Driving position and dashboard

You sit suitably high up, even though the driver’s seat isn’t as far from the road as it is in some large SUVs such as the Land Rover Discovery Sport.

You shouldn’t in theory have much bother finding a comfortable driving position, either; every GLC has front seats that are at least part electrically adjustable, and include four-way adjustable lumbar support to help keep your posture good on longer journeys. There’s a good range of steering wheel movement, although the pedals are offset a little too far to the right. We’d also point out that the seats in entry-level Sport models are rather thin and unsupportive, and can’t be upgraded.

AMG Line Premium Plus trim and above adds memory seats, which can remember exactly where everything was and reposition it for you automatically after someone else has been driving. The standard instruments are analogue, with a screen in the middle that can show a variety of information. However, AMG Line Premium and above get a 12.3in digital instrument cluster that has crystal clear graphics and is highly configurable, but is a little trickier to navigate than Audi’s Virtual Cockpit system.

Visibility, parking sensors and cameras

You’re treated to a commanding view of the road ahead, but the way the windscreen pillars are angled back further than is the case in many SUVs has the effect of restricting visibility at junctions. It’s certainly easier to see out of a Q5.

Over-the-shoulder vision is perfectly adequate by the standards of the class, and all models come with a reversing camera for a bit of extra help. All trims also have front and rear parking sensors as well as a system that helps steer the car into a parking space for you.

Mercedes-Benz GLC 2019 RHD dashboard

Sat nav and infotainment

Every GLC gets a 10.3in colour screen with sat-nav. It’s mounted high up on the dashboard and is controlled using a touchpad mounted between the front seats. This touchpad is duplicated in miniature on the steering wheel and you can also operate the system through a touchscreen or with your voice. Although the overall system isn’t quite as easy to use as the rotary dial interface found in the BMW X3, you’d be surprised at how much you can do without taking your hands off the wheel.

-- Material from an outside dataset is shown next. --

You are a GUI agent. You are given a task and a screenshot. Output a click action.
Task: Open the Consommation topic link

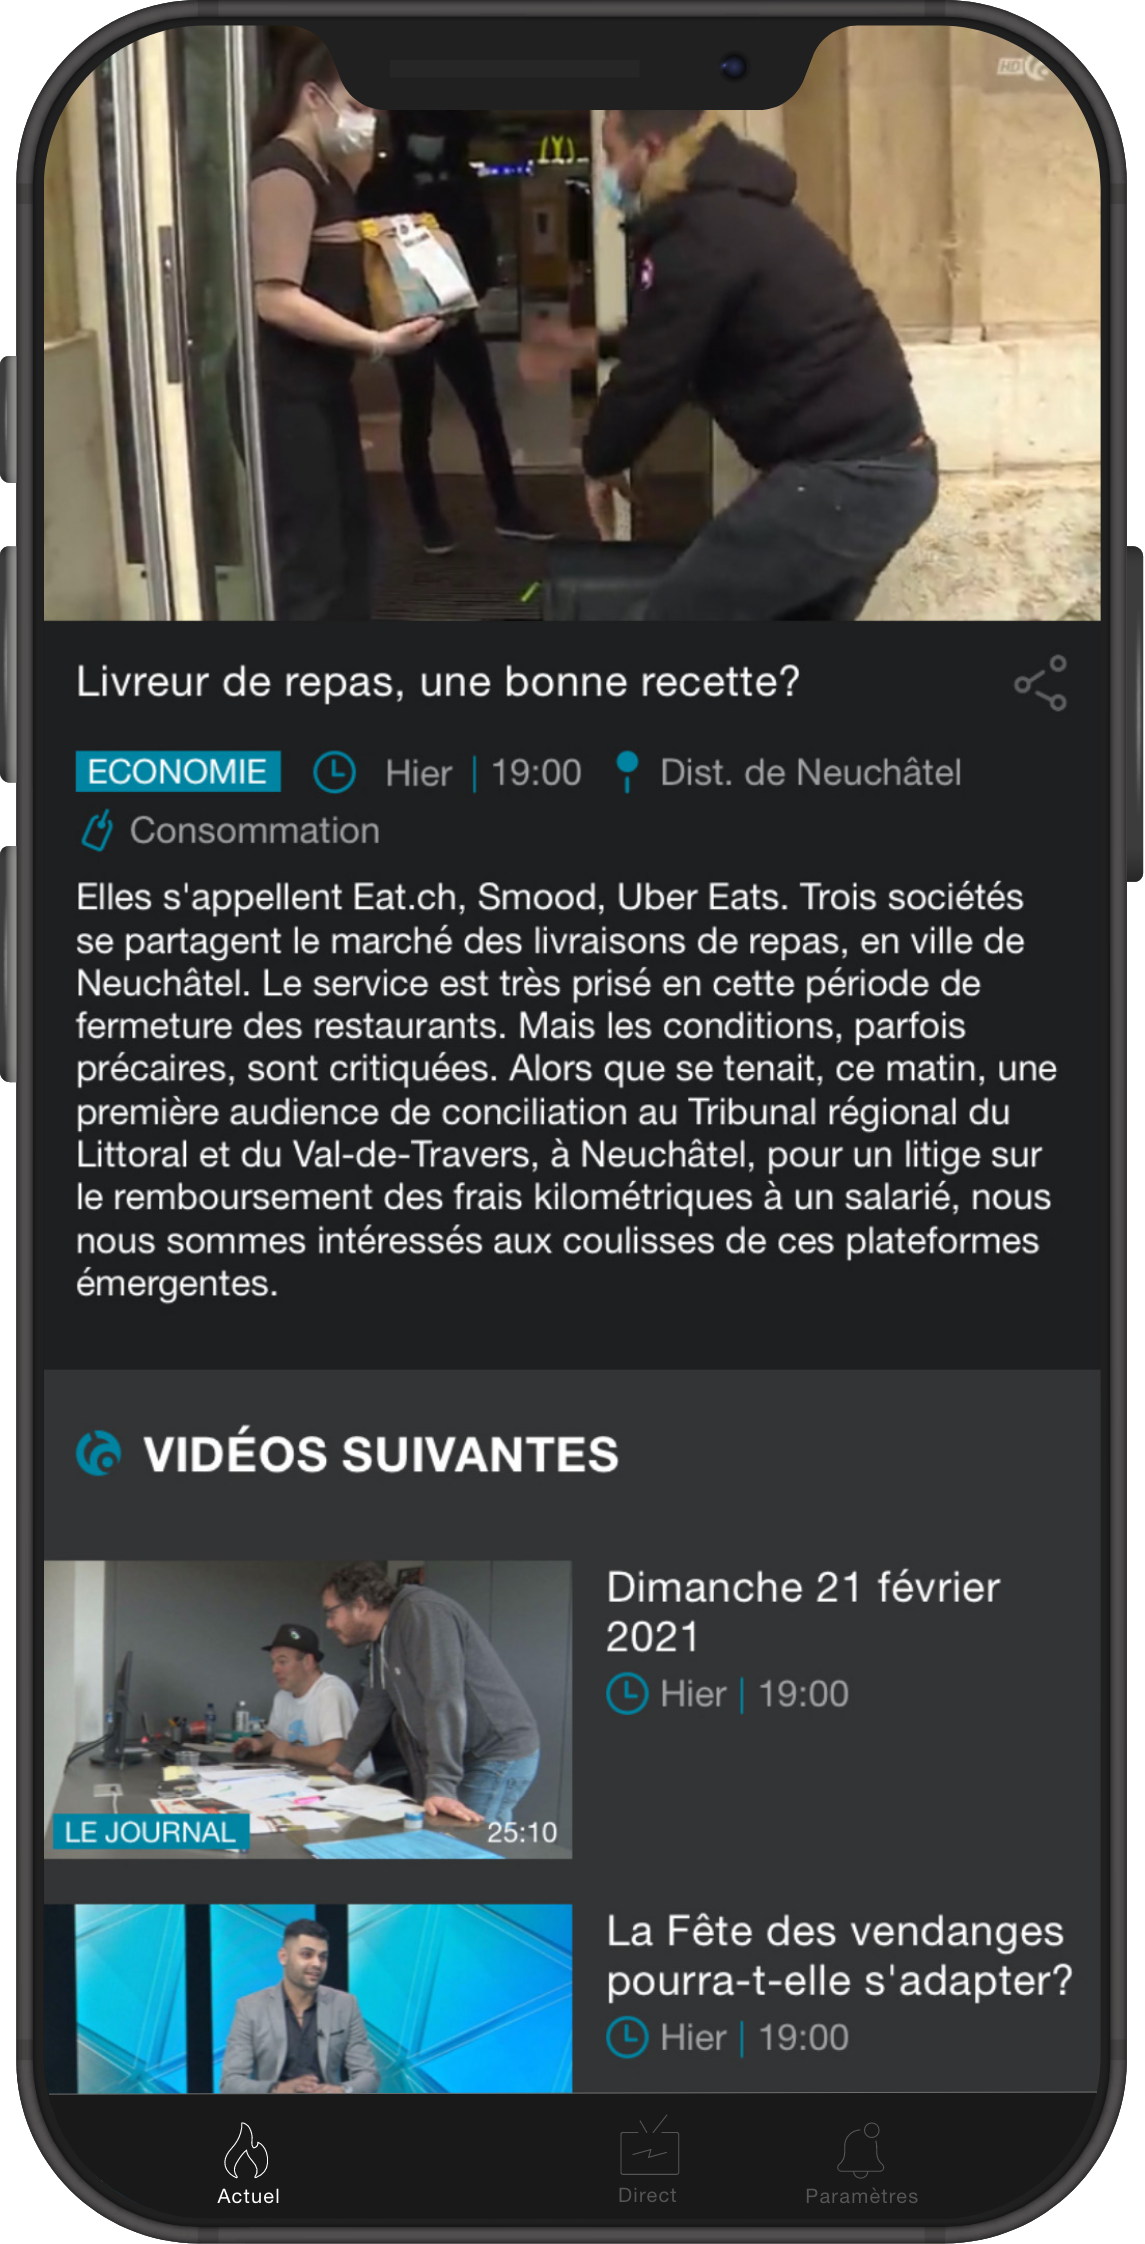[255, 830]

The menus are, for the most part, easy to navigate and the graphics are certainly pin sharp. However, you have to jump to at least AMG Line Premium trim to get Apple CarPlay and Android Auto as you can’t add it as an option to lesser models. That’s disappointing given that all versions of the Audi Q5 get such smartphone integration as standard.


For sheer visual wow factor, the GLC’s interior beats all of its rivals, treating your eyes to a giant gloss black (or matt black wood) centre console, with eye-catching metal highlights sprinkled across the dashboard. However, It’s true that you’ll notice unwelcome creaks if you prod some of the fixtures (including the aforementioned centre console), so we’d recommend the Audi Q5 or BMW X3 if you’re more impressed by quality than style.

Most trim levels get seats trimmed in a material that Mercedes calls Artico. This looks like leather but is actually a man-made substitute, although it doesn’t feel too plasticky. The real deal is available if you’re prepared to pay extra for AMG Line Premium trim.